= Work to complete =
Copy out exactly the stretch of the listing below that begins at the line containing "Select forward scan" and ends at the line containing "You are a computer-use agent. Image", and copy nothing outside it.

= Provided information =
━━━

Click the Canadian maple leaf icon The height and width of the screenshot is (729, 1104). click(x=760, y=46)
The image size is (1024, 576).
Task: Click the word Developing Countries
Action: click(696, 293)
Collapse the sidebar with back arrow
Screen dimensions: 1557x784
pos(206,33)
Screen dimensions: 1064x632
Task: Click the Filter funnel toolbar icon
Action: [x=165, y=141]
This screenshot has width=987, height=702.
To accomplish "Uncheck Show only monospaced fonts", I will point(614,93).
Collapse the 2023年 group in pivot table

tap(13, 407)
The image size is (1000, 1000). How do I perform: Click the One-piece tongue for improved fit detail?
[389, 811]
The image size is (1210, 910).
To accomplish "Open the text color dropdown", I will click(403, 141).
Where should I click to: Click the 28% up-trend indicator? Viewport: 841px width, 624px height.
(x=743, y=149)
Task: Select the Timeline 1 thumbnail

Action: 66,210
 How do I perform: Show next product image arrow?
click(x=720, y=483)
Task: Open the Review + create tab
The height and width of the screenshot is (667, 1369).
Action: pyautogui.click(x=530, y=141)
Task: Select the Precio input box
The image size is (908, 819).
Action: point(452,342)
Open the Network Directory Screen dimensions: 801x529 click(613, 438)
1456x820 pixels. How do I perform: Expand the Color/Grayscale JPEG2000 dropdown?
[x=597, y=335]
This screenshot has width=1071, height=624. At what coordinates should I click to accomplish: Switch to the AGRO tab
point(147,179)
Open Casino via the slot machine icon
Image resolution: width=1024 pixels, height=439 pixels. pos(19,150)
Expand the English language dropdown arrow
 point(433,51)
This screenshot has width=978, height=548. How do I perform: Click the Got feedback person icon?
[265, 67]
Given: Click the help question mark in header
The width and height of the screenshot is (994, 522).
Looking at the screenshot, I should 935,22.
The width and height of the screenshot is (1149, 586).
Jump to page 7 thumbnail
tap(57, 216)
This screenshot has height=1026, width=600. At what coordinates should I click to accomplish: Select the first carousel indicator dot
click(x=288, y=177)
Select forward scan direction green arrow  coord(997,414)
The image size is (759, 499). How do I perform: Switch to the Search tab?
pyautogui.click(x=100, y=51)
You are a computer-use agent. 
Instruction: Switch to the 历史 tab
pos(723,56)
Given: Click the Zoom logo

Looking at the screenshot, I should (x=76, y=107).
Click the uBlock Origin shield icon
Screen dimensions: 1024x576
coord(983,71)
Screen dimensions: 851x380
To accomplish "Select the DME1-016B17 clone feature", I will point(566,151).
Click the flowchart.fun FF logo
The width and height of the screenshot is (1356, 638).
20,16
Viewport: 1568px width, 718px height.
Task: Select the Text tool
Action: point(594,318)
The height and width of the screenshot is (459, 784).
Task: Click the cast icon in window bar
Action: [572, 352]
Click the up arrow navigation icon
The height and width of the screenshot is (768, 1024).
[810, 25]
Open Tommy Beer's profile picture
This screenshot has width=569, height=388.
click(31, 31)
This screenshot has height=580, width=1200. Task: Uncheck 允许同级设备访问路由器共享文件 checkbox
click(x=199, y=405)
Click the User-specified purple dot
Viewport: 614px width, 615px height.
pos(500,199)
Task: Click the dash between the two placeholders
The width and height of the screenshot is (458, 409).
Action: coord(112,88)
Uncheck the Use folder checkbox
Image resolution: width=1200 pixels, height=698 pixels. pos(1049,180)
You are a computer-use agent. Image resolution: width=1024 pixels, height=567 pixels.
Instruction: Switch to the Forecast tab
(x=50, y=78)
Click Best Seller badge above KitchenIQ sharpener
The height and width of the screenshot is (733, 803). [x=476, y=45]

━━━

= Response below =
Select forward scan direction green arrow  coord(997,414)
The image size is (759, 499). How do I perform: Switch to the Search tab?
pyautogui.click(x=100, y=51)
You are a computer-use agent. 
Instruction: Switch to the 历史 tab
pos(723,56)
Given: Click the Zoom logo

Looking at the screenshot, I should (x=76, y=107).
Click the uBlock Origin shield icon
Screen dimensions: 1024x576
coord(983,71)
Screen dimensions: 851x380
To accomplish "Select the DME1-016B17 clone feature", I will point(566,151).
Click the flowchart.fun FF logo
The width and height of the screenshot is (1356, 638).
20,16
Viewport: 1568px width, 718px height.
Task: Select the Text tool
Action: point(594,318)
The height and width of the screenshot is (459, 784).
Task: Click the cast icon in window bar
Action: [572, 352]
Click the up arrow navigation icon
The height and width of the screenshot is (768, 1024).
[810, 25]
Open Tommy Beer's profile picture
This screenshot has width=569, height=388.
click(31, 31)
This screenshot has height=580, width=1200. Task: Uncheck 允许同级设备访问路由器共享文件 checkbox
click(x=199, y=405)
Click the User-specified purple dot
Viewport: 614px width, 615px height.
pos(500,199)
Task: Click the dash between the two placeholders
The width and height of the screenshot is (458, 409).
Action: coord(112,88)
Uncheck the Use folder checkbox
Image resolution: width=1200 pixels, height=698 pixels. pos(1049,180)
You are a computer-use agent. Image resolution: width=1024 pixels, height=567 pixels.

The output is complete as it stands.